[Exercise tasks]
1 > Transcribe the passage of the book review excerpt between "Following the footsteps" and "of Professor Shedd.", inclusive.
2 > According to the book review excerpt, what event marks the end point of the newly published volume of Guericke's history?

[Document extract]
**********
Thirteen years ago, Prof. Shedd translated the first volume of Guericke's work, bringing the history down to the end of the sixth century. The volume now published continues it to the accession of Pope Gregory VII. in 1073.

Following the footsteps of Neander, Guericke labors to compress his narrative into the smallest possible space, the present volume contains only 160 octavo pages, His sentences are packed full of information, but often awkward and harsh. His style is much improved by passing into the English of Professor Shedd.

The Typology of Scripture, viewed in connection with the whole Series of the Divine Dispensations. By Patrick Fairbairn, D. D., Principal and Professor of Divinity, Free Church College, Glasgow. Fifth edition. Edinburgh: T. & T. Clark. New York: Scribner, Welford & Co. 1870.

These two large and well-printed octavo volumes show the great value and enduring vitality of a work which, after a lapse of some twenty years since its first publication, reappears in a fifth edition, besides having been republished, we believe, in other editions in this, if not in other countries. We find in this a confirmation of the impression made on our mind, as we perused and examined it when first made accessible to us years ago. We have read few books which have helped us more to a true insight into the most significant and germinant portions of Scripture, and some most important aspects of exegetical, doctrinal, and practical theology. It is full of the "seeds of things," and eminently suggestive, quickening, and informing to the student of divinity and the preacher.

The view of the Scriptural types with which the Old Testament abounds, is rescued from the extravagance of the extreme typical school on the one hand, and from rationalistic destructiveness on the other. They are treated in their living relations to the Great Antitype, and to the whole of revealed truth which centres and culminates in the Alpha and Omega of all divine revelations and dispensations.
**********
[Stored entries from a collection]
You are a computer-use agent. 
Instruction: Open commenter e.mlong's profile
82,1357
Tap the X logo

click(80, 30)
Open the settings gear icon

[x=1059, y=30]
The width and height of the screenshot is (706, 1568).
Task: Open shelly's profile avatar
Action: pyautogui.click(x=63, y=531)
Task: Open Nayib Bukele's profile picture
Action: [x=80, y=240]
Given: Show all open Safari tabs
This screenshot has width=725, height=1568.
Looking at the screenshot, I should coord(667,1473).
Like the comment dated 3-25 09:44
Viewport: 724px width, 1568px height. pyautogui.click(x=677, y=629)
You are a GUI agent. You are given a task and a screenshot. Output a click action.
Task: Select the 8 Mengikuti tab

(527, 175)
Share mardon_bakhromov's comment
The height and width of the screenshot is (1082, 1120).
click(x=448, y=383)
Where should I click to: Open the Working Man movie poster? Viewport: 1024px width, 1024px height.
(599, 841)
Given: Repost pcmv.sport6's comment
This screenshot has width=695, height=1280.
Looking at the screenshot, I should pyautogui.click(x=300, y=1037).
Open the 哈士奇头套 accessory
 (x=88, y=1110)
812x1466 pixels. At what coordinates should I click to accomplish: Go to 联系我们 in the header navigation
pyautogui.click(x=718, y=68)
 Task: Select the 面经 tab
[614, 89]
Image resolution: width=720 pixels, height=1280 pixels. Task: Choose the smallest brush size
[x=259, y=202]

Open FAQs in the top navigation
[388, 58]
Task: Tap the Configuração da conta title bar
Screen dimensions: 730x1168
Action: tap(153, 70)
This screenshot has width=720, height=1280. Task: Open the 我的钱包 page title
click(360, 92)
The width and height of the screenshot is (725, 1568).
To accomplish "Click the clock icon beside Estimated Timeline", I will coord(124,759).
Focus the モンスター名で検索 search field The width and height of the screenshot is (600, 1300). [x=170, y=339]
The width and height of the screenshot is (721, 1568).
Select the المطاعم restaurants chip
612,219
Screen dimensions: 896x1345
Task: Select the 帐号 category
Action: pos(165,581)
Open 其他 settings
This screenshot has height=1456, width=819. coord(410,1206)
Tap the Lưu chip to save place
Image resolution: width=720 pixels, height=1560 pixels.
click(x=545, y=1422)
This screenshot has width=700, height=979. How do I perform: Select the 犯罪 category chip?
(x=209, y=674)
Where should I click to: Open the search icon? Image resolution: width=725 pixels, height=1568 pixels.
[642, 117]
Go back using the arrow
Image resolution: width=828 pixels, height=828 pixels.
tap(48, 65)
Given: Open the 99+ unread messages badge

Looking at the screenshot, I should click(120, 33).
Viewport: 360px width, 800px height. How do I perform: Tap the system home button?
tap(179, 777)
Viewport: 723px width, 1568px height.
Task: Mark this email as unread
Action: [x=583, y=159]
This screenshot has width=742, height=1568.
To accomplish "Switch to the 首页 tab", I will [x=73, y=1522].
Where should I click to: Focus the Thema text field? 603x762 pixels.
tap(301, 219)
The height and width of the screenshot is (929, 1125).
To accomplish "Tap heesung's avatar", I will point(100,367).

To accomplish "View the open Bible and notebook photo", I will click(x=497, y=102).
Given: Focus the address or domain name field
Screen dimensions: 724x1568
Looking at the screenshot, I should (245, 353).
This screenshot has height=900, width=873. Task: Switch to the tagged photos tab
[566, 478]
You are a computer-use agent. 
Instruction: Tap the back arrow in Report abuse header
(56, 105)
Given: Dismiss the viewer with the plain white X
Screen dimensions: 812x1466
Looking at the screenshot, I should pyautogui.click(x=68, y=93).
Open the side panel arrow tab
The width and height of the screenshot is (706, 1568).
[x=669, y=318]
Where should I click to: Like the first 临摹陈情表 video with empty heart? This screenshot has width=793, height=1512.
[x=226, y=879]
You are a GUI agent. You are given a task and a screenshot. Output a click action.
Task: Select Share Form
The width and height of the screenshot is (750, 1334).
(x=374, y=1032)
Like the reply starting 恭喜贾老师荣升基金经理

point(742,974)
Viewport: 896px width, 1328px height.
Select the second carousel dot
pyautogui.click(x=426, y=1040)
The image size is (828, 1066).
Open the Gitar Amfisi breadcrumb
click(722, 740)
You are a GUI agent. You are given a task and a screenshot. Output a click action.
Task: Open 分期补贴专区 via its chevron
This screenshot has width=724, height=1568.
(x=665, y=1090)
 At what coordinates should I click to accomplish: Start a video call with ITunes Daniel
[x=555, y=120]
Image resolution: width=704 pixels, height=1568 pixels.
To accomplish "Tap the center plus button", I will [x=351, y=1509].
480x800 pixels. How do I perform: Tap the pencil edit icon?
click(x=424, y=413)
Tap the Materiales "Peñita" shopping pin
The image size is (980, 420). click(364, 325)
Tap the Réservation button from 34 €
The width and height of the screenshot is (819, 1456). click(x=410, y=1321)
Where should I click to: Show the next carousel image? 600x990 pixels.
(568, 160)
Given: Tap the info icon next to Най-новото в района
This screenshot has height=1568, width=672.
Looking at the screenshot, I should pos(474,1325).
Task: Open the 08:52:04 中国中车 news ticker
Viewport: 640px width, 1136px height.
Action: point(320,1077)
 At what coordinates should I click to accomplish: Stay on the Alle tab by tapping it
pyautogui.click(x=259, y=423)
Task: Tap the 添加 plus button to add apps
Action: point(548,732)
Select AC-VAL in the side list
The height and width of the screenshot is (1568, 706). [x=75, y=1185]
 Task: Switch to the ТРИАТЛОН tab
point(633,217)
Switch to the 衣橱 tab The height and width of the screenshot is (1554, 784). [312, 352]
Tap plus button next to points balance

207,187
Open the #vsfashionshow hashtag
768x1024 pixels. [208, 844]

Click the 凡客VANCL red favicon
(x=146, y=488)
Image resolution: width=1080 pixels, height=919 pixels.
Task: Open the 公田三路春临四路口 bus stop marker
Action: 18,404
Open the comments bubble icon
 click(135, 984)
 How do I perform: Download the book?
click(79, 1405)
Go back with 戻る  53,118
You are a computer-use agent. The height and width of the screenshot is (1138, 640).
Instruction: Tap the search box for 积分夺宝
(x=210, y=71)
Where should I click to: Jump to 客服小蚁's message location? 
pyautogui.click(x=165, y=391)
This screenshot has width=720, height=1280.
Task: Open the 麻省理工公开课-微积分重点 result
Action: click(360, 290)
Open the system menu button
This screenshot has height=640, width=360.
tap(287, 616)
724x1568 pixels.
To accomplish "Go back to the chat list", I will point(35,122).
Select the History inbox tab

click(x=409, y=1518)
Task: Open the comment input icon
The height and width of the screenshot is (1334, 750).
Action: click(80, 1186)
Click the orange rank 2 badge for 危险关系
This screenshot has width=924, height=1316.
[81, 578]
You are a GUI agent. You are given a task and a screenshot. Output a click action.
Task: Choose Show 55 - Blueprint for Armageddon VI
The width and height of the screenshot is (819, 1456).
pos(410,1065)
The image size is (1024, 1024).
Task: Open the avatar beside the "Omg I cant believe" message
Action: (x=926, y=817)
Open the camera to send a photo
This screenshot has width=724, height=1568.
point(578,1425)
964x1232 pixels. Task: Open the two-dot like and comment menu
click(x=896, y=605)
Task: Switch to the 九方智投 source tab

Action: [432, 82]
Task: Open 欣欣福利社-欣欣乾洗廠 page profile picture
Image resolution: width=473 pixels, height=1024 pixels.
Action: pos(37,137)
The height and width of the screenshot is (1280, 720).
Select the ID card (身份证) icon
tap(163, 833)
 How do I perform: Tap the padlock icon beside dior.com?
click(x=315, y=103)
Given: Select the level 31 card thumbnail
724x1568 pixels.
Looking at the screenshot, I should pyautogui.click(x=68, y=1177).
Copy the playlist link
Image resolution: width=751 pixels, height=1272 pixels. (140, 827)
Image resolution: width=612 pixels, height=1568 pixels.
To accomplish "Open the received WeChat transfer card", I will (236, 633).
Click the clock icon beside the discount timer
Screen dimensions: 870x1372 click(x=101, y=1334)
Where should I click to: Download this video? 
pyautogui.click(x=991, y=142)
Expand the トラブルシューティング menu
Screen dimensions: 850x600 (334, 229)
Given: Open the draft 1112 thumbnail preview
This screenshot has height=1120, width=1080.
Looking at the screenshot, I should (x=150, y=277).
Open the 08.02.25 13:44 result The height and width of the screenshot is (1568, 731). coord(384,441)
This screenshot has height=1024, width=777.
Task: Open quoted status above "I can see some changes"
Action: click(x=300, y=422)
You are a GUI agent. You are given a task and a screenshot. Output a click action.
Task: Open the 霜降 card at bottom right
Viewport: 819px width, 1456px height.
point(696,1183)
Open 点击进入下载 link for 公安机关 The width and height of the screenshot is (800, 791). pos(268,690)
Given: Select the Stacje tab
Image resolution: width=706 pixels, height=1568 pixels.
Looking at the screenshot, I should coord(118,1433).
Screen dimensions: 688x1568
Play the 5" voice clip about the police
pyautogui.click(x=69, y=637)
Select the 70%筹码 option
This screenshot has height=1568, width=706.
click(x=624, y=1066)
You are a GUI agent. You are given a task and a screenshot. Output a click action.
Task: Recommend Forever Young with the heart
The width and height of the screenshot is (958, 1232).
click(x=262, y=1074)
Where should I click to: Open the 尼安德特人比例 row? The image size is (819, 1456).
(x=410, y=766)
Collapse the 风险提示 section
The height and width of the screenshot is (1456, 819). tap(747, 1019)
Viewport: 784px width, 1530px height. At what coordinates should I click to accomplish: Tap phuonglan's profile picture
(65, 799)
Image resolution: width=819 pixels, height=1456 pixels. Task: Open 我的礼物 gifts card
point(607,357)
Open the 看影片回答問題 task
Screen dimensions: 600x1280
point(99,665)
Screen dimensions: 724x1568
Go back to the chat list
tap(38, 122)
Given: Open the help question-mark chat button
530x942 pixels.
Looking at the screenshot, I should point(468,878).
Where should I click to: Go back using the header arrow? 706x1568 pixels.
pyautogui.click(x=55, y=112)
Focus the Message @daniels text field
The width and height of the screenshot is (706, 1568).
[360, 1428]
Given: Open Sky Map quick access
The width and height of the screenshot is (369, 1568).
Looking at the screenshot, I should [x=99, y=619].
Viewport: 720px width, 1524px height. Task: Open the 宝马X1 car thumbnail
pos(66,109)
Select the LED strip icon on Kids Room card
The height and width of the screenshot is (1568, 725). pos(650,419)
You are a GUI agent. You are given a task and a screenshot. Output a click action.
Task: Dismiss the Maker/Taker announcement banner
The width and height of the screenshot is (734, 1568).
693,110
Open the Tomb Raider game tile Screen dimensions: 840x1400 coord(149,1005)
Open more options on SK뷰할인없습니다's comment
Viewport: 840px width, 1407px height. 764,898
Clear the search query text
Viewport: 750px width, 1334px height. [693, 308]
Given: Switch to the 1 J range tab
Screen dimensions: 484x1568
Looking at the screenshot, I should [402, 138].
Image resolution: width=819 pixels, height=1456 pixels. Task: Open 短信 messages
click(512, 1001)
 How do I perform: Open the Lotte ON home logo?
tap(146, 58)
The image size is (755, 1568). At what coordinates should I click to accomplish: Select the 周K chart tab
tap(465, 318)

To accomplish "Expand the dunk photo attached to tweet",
**********
[Task-by-task outputs]
1 >
Following the footsteps of Neander, Guericke labors to compress his narrative into the smallest possible space, the present volume contains only 160 octavo pages, His sentences are packed full of information, but often awkward and harsh. His style is much improved by passing into the English of Professor Shedd.

2 > The accession of Pope Gregory VII in 1073.